RDC : le PPRD conteste la suspension de ses activités et annonce leur poursuite
Le PPRD (Parti du Peuple pour la Reconstruction et la Démocratie) rejette la décision du vice-premier ministre, ministre de l’Intérieur, suspendant ses activités sur l’ensemble du territoire national. La formation politique de l’ancien président de la République, Joseph Kabila, affirme ne pas reconnaître la notification de cette mesure et dénonce ce qu’elle qualifie d’« acharnement politique ».
Lors d’une communication conjointe tenue ce lundi 27 octobre à Kinshasa, le secrétaire permanent du PPRD, Emmanuel Ramazani Shadary, et le vice-président du parti, Aubin Minaku Ndjalandjoko, ont dénoncé ce qu’ils considèrent comme une dérive autoritaire du pouvoir en place.
« Cela nous surprend. Nous pensons que le pouvoir actuel a perdu les pédales, parce qu’il va d’illégalité en illégalité. Aucune procédure n’est respectée. Cette suspension, que nous jugeons illégale, n’engage pas le PPRD. Si elle existe, elle relève des fake news.

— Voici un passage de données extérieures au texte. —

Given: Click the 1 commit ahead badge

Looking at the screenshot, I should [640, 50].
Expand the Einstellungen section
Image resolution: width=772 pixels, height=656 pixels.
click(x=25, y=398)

La dictature du régime Tshisekedi atteint son comble », a déclaré Emmanuel Ramazani Shadary.
Tout en estimant que le parti reste dans la légalité, l’ancien ministre de l’Intérieur a affirmé que ses activités se poursuivront « dans le strict respect des lois de la République et de la Constitution ».
De son côté, Aubin Minaku Ndjalandjoko a qualifié cette décision d’« acte de harcèlement » contre leur formation politique. Il a rappelé qu’une mesure similaire avait déjà été prise en avril 2025, avant d’être, selon lui, « levée d’office » quinze jours plus tard.
« Nous avons appris par la presse qu’il y aurait eu affichage au greffe du Tribunal de grande instance de Kinshasa/Gombe nous notifiant une nouvelle suspension. Nous avons cherché à comprendre, mais aucune trace de l’arrêté n’a été trouvée. Le harcèlement se poursuit », a-t-il déclaré.
Reste à savoir si cette situation ouvrira un nouveau bras de fer entre le gouvernement et le parti cher à Joseph Kabila. L’avenir nous en dira davantage.